■ **Directive 1**
Extract the stretch of the CAPTCHA localization thread from "Thanks, Al-Scandar Solstag!" through "a minor consideration)", copying it word for word.
■ **Directive 2**
Write what comes next in the CAPTCHA localization thread, picking up after its final sentence.

■ **Excerpt provided**
=-=-=-=-=

On that more general topic, I strongly recommend that you join the wikitech-ambassadors mailing list https://lists.wikimedia.org/mailman/listinfo/wikitech-ambassadors and bring up your concerns from comment # 16, so we can talk about them in a group that includes more community members and Foundation folks, including Guillaume and Rob.

But on this particular issue (localising CAPTCHAs) I'm cc'ing Alolita Sharma, Director of Engineering (Internationalization and R&D), and Siebrand Mazeland, Product Manager of the Localisation team, hoping for their input.

Thanks, Al-Scandar Solstag!

Bawolff added a comment.Via ConduitJul 27 2012, 12:42 PM

Hmm I like the idea of comment 9.

Some issues:
*Swear words - people get angsty when "fuck", etc is in their captcha. (This is probably a minor consideration)
*complex characters - Unicode characters in and of themselves are not a problem. (Some wikis have words not in their native script, but that's the minority, and can be resolved with a "request new captcha") More concerning is Diacritics. Diacritics are small, and may be hard to see when messed with by the captcha algorithm (although a native speaker might know what the word is and be able to fill in the diacritics). I'm doubtful that a captcha of ɓ b will look very different.

However, with that said, perhaps we should just do some testing to see if that's really an issue. Maybe its less of an issue to a non-native speaker than using english captchas are.

=-=-=-=-=

■ **Source data**
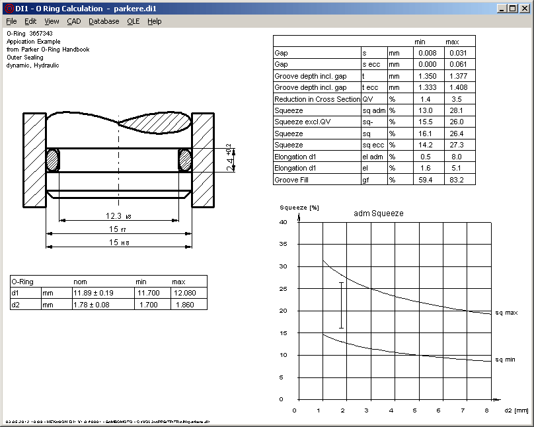Open the File menu
534x427 pixels.
click(11, 21)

=-=-=-=-=

■ **Final result 1**
Thanks, Al-Scandar Solstag!

Bawolff added a comment.Via ConduitJul 27 2012, 12:42 PM

Hmm I like the idea of comment 9.

Some issues:
*Swear words - people get angsty when "fuck", etc is in their captcha. (This is probably a minor consideration)

■ **Final result 2**
*Actual coding - we'd need to be able to generate captchas from php, presumably in real time. Not a major issue, but requires coding efforts. (Or I suppose we could get the word list once, and generate the captchas one off with the current script)


We should also evaluate the effectiveness of our captchas. The captcha program was written a while ago. Since then there's been advances in getting text out of images. Lots of third party wikis report captchas not being all that effective against spam. Perhaps our captchas aren't actually doing anything.

Nemo_bis added a comment.Via ConduitJul 27 2012, 5:22 PM

(In reply to comment #20)

We should also evaluate the effectiveness of our captchas. The captcha program
was written a while ago. Since then there's been advances in getting text out
of images. Lots of third party wikis report captchas not being all that
effective against spam. Perhaps our captchas aren't actually doing anything.

AFAIK it's already proven to be completely broken, see http://lists.wikimedia.org/pipermail/wikitech-l/2011-November/056078.html (maybe while implementing the proposed new method we could also get it to use the right dictionaries).
There's quite a chance that our captchas are discouraging only good faith editors, especially non-English speaking.

Pginer-WMF added a comment.Via ConduitAug 3 2012, 6:42 AM

As part of an email conversation related to this topic, I made some mockups to illustrate some captcha ideas that could be less problematic for non-English speakers, improve the general UX, and rely on images from Commons.

Based on tagging parts of a panorama picture with the appropriate word (in the UI language or Basic English words).

Based on finding from a set of similar images the ones that fit a specific criteria (with an image describing also the criteria).

Based on finding the image that is different from a set of images.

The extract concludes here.